Solving systems of equations involves finding values for variables that make several equations true at the same time. In the exercise, each element of the matrices forms an equation that needs to be solved. This means the elements must equate to each other when they are in the same position in each matrix.
Let's outline some noteworthy aspects:

• Start by identifying which variables you need to solve for, here it's \(x\) and \(y\).
• Set up equations by equating corresponding elements from each matrix. For example, if the top-left corner of both matrices has different expressions, they must equal each other.
• You're essentially dealing with a system of linear equations. Solving these appropriately will yield the required solution.

When correctly equated, your set-up leads to a straightforward path of solving for the unknowns.

Matrix equality is a principle which states that two matrices are equal if they have the same dimensions and their corresponding elements are the same. This principle is crucial when solving matrix equations.

• The given matrices in the exercise need to be the same, meaning every element needs to match its corresponding counterpart in the other matrix.
• By identifying the elements that should be equal, you can form linear equations like the examples given in the solution \(x + 2 = 2x + 6\) and \(2y = 18\).
• Checking each element ensures that the solutions satisfy the equation throughout the entire matrix, not just in a particular position.

Matrix equality is your tool to break down the problem into manageable, solvable equations as compactly as possible.

The substitution method is a classic technique for solving systems of equations.

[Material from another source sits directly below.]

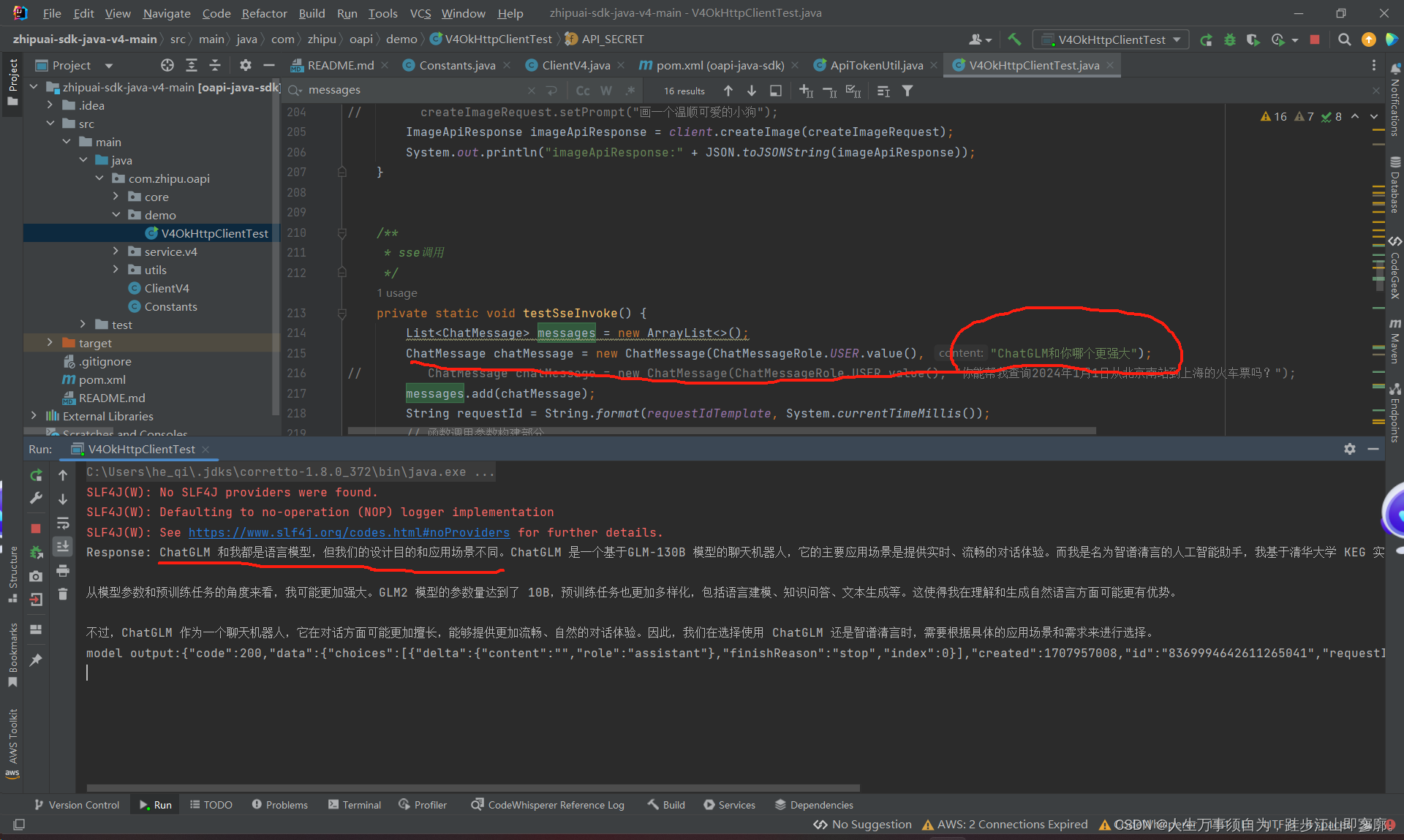Toggle soft-wrap in the run console
The image size is (1404, 840).
(x=63, y=522)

It's typically applied after isolating one variable in one equation, allowing you to substitute its value into another equation.
For this exercise:

• You start by solving one of the simpler equations from the matrix, such as \(2y = 18\).
• Once isolated to \(y = 9\), this value is substituted back into another more complex equation like \(x + 2 = 2x + 6\) to solve for another variable, \(x\).
• Substitution saves time and reduces the complexity, as it methodically breaks down and simplifies the equations one at a time.

This process illustrates how substitution can efficiently handle the task of solving variables, especially in systems extracted from equal matrices.